Observability#

NIM provides Prometheus metrics indicating request statistics. You can use these metrics to create Grafana dashboards. By default, these metrics are available at http://0.0.0.0:8000/v1/metrics.

Use the following command to retrieve the metrics:

curl -X 'GET' 'http://0.0.0.0:8000/v1/metrics'

The following table describes the available metrics.

Category

Metric Name

Description

GPU

gpu_power_usage_watts

GPU instantaneous power, in watts

gpu_power_limit_watts

Maximum GPU power limit, in watts

gpu_total_energy_consumption_joules

GPU total energy consumption, in joules

gpu_utilization

GPU utilization rate (0.0–1.0)

gpu_memory_total_bytes

Total GPU memory, in bytes

gpu_memory_used_bytes

Used GPU memory, in bytes

Process

process_virtual_memory_bytes

Virtual memory size in bytes

process_resident_memory_bytes

Resident memory size in bytes

process_start_time_seconds

Start time of the process since Unix epoch in seconds

process_cpu_seconds_total

Total user and system CPU time spent in seconds

process_open_fds

Number of open file descriptors

process_max_fds

Maximum number of open file descriptors

Python

python_gc_objects_collected_total

Objects collected during GC

python_gc_objects_uncollectable_total

Uncollectable objects found during GC

python_gc_collections_total

Number of times this generation was collected

python_info

Python platform information

Triton Metrics#

NIM also exposes Triton Inference Server metrics that provide detailed information about model inference performance, request handling, and system utilization. By default, these Triton metrics are available at http://localhost:9002/metrics.
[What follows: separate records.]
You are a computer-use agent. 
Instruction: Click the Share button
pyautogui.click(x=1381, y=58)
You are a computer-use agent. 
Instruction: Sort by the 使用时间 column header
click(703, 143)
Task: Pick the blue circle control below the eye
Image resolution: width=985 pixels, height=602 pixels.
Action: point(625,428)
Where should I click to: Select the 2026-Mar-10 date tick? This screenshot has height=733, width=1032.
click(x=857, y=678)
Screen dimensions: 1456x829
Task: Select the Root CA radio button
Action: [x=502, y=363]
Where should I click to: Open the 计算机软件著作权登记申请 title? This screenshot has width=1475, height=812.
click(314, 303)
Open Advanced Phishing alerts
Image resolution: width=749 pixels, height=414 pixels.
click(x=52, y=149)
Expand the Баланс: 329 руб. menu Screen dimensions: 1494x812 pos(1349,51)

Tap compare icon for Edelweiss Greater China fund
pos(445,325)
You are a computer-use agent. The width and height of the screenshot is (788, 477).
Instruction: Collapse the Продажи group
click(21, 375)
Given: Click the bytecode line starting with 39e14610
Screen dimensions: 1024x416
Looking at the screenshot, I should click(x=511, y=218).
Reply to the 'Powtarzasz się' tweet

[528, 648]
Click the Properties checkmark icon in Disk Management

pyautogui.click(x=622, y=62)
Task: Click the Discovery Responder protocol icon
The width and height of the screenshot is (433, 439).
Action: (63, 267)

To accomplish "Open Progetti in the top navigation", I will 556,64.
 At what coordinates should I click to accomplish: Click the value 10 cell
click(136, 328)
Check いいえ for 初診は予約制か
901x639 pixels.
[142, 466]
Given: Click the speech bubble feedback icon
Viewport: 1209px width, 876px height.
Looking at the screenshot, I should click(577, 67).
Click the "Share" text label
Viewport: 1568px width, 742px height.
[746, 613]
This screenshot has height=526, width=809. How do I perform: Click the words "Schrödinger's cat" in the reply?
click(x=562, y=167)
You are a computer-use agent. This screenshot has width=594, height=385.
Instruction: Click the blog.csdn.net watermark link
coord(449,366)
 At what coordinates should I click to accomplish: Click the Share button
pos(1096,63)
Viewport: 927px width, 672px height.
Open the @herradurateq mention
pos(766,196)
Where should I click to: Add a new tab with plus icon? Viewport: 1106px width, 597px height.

Use the following command to retrieve the Triton metrics:

curl localhost:9002/metrics

Note: When running NIM in a container, ensure that port 9002 is properly forwarded by including the -p 9002:9002 flag in your Docker run command.

The following are key Triton metrics:

  • Request metrics: Counts of successful and failed inference requests.

  • Inference metrics: Request queue times, compute times, and overall request durations.

  • Model metrics: Model loading times, execution counts, and batch statistics.

  • Memory metrics: GPU and CPU memory usage for inference operations.

  • Cache metrics: Response cache hit and miss rates (when caching is enabled).

For comprehensive documentation on all available Triton metrics, their descriptions, and usage examples, see Metrics in the Triton Inference Server guide.